For you, I would tell him the lack of boundaries with BM, and lack of consequenes with the skids are affecting you. You are becoming resentful and unhappy. Can he help you? 

Rags's picture

Buy your DH the book:

Codependent No More: How to Stop Controlling Others and Start Caring for Yourself

He needs it.  He is so Codependent on his XW that he will ruin your marriage if he doesn't extricate his head from his butt.

IMHO of course.

Read it together.  That way you can point out his codependent crap when he does it and make it a team effort to fix.

Good luck.

castaway83's picture

It is really one sided, he does not help her, one time she called because she locked herself out of her car and he told her to call a locksmith. It's more inappropriate stuff like the last thing that pissed me off she says something like: My period pains are so bad I'm thinking about removing my ovaries. And for no reason whatsoever he thinks he needs to reply to end the conversation, so he says OK. That woman has no shame, she overshares everything.

Rags's picture

Read the book. It will enlighten you both on what is going on and how to work on fixing it.  Though she is the one that, from your and DH's perspective, is the problem.... more likely than not DH is just as much of the problem.

It is fixable but only with concerted effort and increased knowledge. At least from my experience.

oatsnhoney's picture

Then tell him let it go to voicemail, listen, and only respond to skid issues. Via email.

Regardless of his reasoning, that it bothers you should be enough for him to make adjustments.

castaway83's picture

We've been fighting about this for months, yes, it should be enough that it bothers me that he changes it, but he does not agree. He thinks I just want him to be mean to her and cause chaos. He says it's not my right to dictate on how he interacts with her. Like she had them on 12/31 and called on 1/1 early in the morning, we were still sleeping, I told him to just text her that he'll get the kids as agreed at noon, and instead he asks her when he should get them, she replied he has to call her, which he did, only so she can bitch at him.

Rags's picture

It is entirely your right and even your responsibility to control and even dictate what happens in your marriage and anything that will effect your family.  So.... grab him by the proverbial short and curlies and give him clarity. If you don't this it never changes.

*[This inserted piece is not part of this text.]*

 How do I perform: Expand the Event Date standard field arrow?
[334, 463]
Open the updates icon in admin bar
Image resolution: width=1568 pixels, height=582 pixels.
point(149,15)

Put together an action plan for each of hte issues you are struggling with regarding DH and his prior family and work the plan.  Change it as neccessary as you run into barriers.

Good luck.

tog redux's picture

"He says it's not my right to dictate on how he interacts with her."

He's right about this - set boundaries where it affects you (ie, he can't run out of a date night to go pick up the kids because BM asked him to), but otherwise, let him deal with her as he sees fit.

oatsnhoney's picture

Hmm then he may have to learn the hard way what csving to kids and BM gets him. Id join some things. So when they come you are busy doing fun things on your own. Gym, drinks with friends, weekend getaways. If he has a problem then I’d say, sorry, some things you do and don’t do in regards to skids and BM I just don’t agree with. I don’t want to fight you on it so I’ll leave you to it. 

Sgavilan's picture

Sorry to hear what you're going through. I can relate as I met my husband when I was young and had no clue what to expect with a divorced father. I also have no patience for other people's kids and go through the same struggles with SS8 (he is with his mum full time and us once a fortnight on sleepover). You are 100% right that it should be enough for him that it bothers you, to change. My advise however sour it might be, leave while you dont have kids together (things happen, whether you want kids or not), b/cause if you fall pregant you will feel obligated to stay. Leave now while you can and can still have some upper hand. Good luck.